══ SOURCE DOCUMENT ══

Alex has a 92 percent chance for survival, Dr. Jeffrey Hord, Alex's pediatric oncologist at Children's.
In his fifth month of treatment, the first-grader now is in an intense period of chemotherapy to find undetected leukemia cells.
The first major breakthrough in leukemia treatment was 50 years ago, when the chemotherapy drug methotrexate was discovered. The drug, injected into the spinal fluid, kills proliferating leukemic cells.
"Until that time, a child could not go into remission," Albo said. "With methotrexate, he went into remission for (several) months."
By 1955, doctors at pediatric hospitals across the country decided to work cooperatively to try to come up with a cure for childhood cancer.
There are now 115 pediatric hospitals, including Children's, in the United States, Canada and Australia that are part of the Children's Cancer Group. ?They continue to devise and refine treatments for the more than 15,000 children diagnosed each year with various kinds of cancer. The National Cancer Institute supports the programs.
Another group of 100 hospitals, called the Pediatric Oncology Group, also works together in the same way.
"That has been a big part of why survival has improved," Hord said. By the time Jim Stewart was diagnosed in late 1976, the cancer group had learned the importance of combining chemotherapy drugs and steroids in attacking leukemic cells.
They had also found that when they attacked leukemic cells in the spine with radiation treatments, children went into even longer periods of remission.
"With that, the relapse rate in the central nervous system went from 70 percent to 5 percent," Albo said.
But it took almost another 10 years, however, for the effects of radiation on children's delicate spinal columns to become apparent.
Like Jim Stewart, children who had this treatment would eventually have trouble grasping mathematical concepts. With that discovery, the radiation intensity was reduced, but the cognitive problems did not disappear.
Problems were exacerbated for Jim because just as his treatment was ending in 1979 leukemic cells appeared in his testicles. Doctors continued radiation for two more years.
During these procedures, many of Jim's veins had collapsed. It was harder and harder to find usable veins. Sometimes the drugs leaked, burning his hands.
"I remember I'd grab my grandma by the throat it hurt so much," Jim said.
While the arduous treatments Alex receives are unnerving - and the drugs' side effects can be fierce - advances made during treatments of children like Jim in the past two decades have made tremendous differences in long-term survival.

═══

**ACTIVITY 1**:
Using the article on childhood leukemia treatment, decide whether each statement agrees with it: (a) methotrexate was discovered 50 years ago; (b) the Pediatric Oncology Group is made up of 115 hospitals; (c) reducing the radiation intensity made the cognitive problems go away. Answer yes or no for each, quoting the words of the article that settle it.
**ACTIVITY 2**:
Continue the article on childhood leukemia treatment, starting right after its final sentence.

══ EXCERPTED RECORDS ══

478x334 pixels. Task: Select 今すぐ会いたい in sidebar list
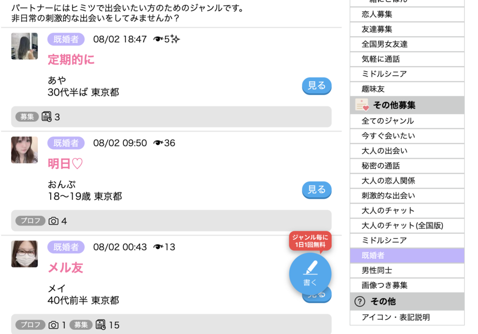tap(407, 136)
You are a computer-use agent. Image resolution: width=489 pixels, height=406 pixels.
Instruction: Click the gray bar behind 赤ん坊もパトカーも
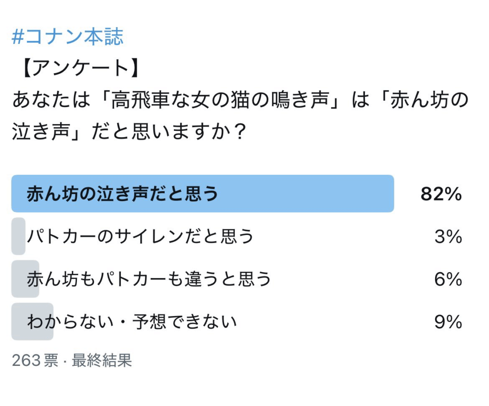[x=25, y=278]
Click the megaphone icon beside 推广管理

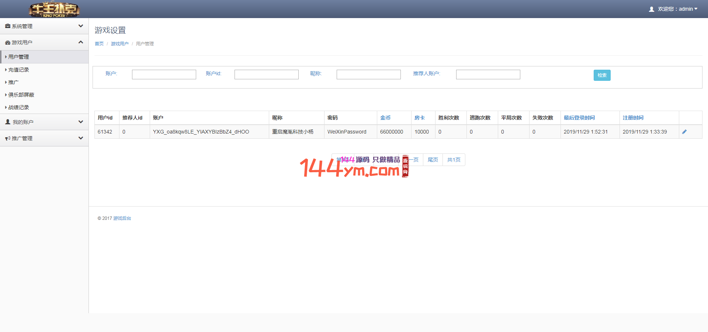click(x=7, y=138)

═══

**ANSWER SPACE 1**:
(a) Yes: "The first major breakthrough in leukemia treatment was 50 years ago, when the chemotherapy drug methotrexate was discovered."
(b) No: "Another group of 100 hospitals, called the Pediatric Oncology Group, also works together in the same way."
(c) No: "the radiation intensity was reduced, but the cognitive problems did not disappear."

**ANSWER SPACE 2**:
• Doctors know to continue treatment in boys for three years, three months to prevent reoccurence of leukemic cells in the testicles. For girls, the treatment remains at two years.
• Doctors learned to provide different levels of treatment to low-, intermediate- and high-risk children. High-risk children may still receive radiation.
• Topical anesthetics can now be applied to prevent pain from injections, and the plastic device inserted in the child's chest for the duration of the treatment has eliminated the problems of finding open veins.
Jim is a large, quiet man who drives a truck for Goodwill Industries business division. He is more animated and enthusiastic when he describes his weekend and evening volunteer stints for the American Red Cross emergency services. Last week, he dressed up as Santa Claus for a local party.
In the midst of a divorce after five years of marriage, he has moved in with his mother and grandmother.
He is prone to bronchial infections and must take testosterone monthly because of the radiation damage to his testicles. He is sterile. He graduated with his Oliver High School classmates in 1987 after struggling through special classes.
In a medical world spinning with absolute numbers, percentages and predictions, he defied the slim odds given him 21 years ago.
In those early, scary years, Jim often sneaked into bed at night with his mother.
"He told me he knew he might not live," said Carol Stewart, 51. "I didn't want to die at night," Jim said.
Now, he often falls asleep with the television on.
The voices in the background remind him that he is very much alive.